- [Instructions for the task] From the records below, copy out exactly the lines from the one containing "Business (25, 94)" to the one containing "Our Team (25, 2414)", both included. Add nothing else.

*** Data records

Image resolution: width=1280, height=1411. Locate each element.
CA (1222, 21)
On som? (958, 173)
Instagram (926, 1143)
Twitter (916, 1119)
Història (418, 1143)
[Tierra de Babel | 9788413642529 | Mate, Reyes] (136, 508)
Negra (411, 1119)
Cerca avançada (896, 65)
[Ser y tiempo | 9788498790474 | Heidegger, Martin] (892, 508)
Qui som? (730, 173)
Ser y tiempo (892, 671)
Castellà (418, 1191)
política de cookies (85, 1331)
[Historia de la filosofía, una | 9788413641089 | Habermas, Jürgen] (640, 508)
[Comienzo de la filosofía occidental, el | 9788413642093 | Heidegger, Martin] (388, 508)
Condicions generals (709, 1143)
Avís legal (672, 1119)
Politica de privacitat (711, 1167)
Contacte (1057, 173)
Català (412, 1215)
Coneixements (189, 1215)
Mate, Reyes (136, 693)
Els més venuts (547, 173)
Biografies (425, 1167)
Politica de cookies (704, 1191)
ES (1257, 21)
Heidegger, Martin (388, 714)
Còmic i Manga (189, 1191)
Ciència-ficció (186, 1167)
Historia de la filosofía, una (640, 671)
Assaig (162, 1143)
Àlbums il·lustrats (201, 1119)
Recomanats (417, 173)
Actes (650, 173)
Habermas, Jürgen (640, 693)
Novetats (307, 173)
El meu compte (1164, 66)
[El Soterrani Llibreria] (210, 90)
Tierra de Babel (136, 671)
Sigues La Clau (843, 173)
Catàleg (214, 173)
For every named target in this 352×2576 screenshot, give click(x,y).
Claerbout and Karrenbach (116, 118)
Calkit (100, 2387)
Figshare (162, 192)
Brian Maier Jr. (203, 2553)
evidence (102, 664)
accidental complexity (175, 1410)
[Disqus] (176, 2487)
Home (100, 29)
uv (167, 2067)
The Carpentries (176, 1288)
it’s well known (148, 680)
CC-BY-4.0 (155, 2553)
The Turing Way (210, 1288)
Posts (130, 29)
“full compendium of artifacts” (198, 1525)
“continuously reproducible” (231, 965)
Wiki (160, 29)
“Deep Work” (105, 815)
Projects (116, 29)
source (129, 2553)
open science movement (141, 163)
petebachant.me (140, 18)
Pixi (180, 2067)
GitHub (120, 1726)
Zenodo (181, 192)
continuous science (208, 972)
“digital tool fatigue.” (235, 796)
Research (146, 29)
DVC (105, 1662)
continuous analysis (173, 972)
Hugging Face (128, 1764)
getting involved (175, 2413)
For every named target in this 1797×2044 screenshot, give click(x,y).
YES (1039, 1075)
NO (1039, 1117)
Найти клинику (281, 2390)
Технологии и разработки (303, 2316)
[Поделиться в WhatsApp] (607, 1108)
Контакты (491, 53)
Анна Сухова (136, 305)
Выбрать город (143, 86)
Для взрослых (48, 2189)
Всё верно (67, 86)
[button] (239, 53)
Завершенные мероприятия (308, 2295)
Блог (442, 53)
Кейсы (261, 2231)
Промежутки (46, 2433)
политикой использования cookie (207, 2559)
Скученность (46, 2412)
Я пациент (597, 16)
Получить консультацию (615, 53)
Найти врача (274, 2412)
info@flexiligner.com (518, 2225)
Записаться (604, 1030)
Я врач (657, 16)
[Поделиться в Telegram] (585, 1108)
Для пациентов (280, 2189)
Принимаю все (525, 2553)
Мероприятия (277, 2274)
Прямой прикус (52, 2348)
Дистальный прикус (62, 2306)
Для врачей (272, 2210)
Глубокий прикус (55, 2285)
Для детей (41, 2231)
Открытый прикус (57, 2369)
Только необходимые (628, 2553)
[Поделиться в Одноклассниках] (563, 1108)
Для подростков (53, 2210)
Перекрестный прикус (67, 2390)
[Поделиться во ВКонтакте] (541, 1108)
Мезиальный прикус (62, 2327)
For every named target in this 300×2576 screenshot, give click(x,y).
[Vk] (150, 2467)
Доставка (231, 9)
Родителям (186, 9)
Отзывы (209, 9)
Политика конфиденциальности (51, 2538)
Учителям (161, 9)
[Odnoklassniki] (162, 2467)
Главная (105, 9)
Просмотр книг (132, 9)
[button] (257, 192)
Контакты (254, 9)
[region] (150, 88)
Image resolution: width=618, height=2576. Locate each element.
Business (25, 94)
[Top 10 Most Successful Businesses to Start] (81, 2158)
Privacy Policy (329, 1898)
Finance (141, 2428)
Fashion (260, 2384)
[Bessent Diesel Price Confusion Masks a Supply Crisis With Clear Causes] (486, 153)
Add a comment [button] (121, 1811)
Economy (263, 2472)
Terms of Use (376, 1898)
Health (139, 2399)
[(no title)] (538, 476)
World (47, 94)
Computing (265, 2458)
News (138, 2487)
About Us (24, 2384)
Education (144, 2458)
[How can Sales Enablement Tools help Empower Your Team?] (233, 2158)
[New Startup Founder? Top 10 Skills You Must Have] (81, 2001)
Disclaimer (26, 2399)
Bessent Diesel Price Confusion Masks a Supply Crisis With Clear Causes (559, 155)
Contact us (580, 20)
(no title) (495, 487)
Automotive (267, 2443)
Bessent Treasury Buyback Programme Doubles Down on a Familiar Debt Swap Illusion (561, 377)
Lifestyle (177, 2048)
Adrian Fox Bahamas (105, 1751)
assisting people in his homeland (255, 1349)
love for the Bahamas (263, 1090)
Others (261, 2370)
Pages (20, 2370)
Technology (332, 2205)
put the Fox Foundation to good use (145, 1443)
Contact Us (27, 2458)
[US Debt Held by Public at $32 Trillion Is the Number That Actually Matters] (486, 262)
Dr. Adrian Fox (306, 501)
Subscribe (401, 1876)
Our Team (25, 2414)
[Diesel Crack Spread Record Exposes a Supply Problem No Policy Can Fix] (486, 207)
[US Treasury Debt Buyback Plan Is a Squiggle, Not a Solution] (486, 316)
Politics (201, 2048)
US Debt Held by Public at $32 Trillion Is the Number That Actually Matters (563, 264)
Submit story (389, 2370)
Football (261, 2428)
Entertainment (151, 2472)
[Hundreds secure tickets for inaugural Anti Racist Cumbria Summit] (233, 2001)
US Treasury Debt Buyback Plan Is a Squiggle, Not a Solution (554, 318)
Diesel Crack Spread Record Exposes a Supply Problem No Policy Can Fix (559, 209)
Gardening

******

- [Task result]
Business (25, 94)
[Top 10 Most Successful Businesses to Start] (81, 2158)
Privacy Policy (329, 1898)
Finance (141, 2428)
Fashion (260, 2384)
[Bessent Diesel Price Confusion Masks a Supply Crisis With Clear Causes] (486, 153)
Add a comment [button] (121, 1811)
Economy (263, 2472)
Terms of Use (376, 1898)
Health (139, 2399)
[(no title)] (538, 476)
World (47, 94)
Computing (265, 2458)
News (138, 2487)
About Us (24, 2384)
Education (144, 2458)
[How can Sales Enablement Tools help Empower Your Team?] (233, 2158)
[New Startup Founder? Top 10 Skills You Must Have] (81, 2001)
Disclaimer (26, 2399)
Bessent Diesel Price Confusion Masks a Supply Crisis With Clear Causes (559, 155)
Contact us (580, 20)
(no title) (495, 487)
Automotive (267, 2443)
Bessent Treasury Buyback Programme Doubles Down on a Familiar Debt Swap Illusion (561, 377)
Lifestyle (177, 2048)
Adrian Fox Bahamas (105, 1751)
assisting people in his homeland (255, 1349)
love for the Bahamas (263, 1090)
Others (261, 2370)
Pages (20, 2370)
Technology (332, 2205)
put the Fox Foundation to good use (145, 1443)
Contact Us (27, 2458)
[US Debt Held by Public at $32 Trillion Is the Number That Actually Matters] (486, 262)
Dr. Adrian Fox (306, 501)
Subscribe (401, 1876)
Our Team (25, 2414)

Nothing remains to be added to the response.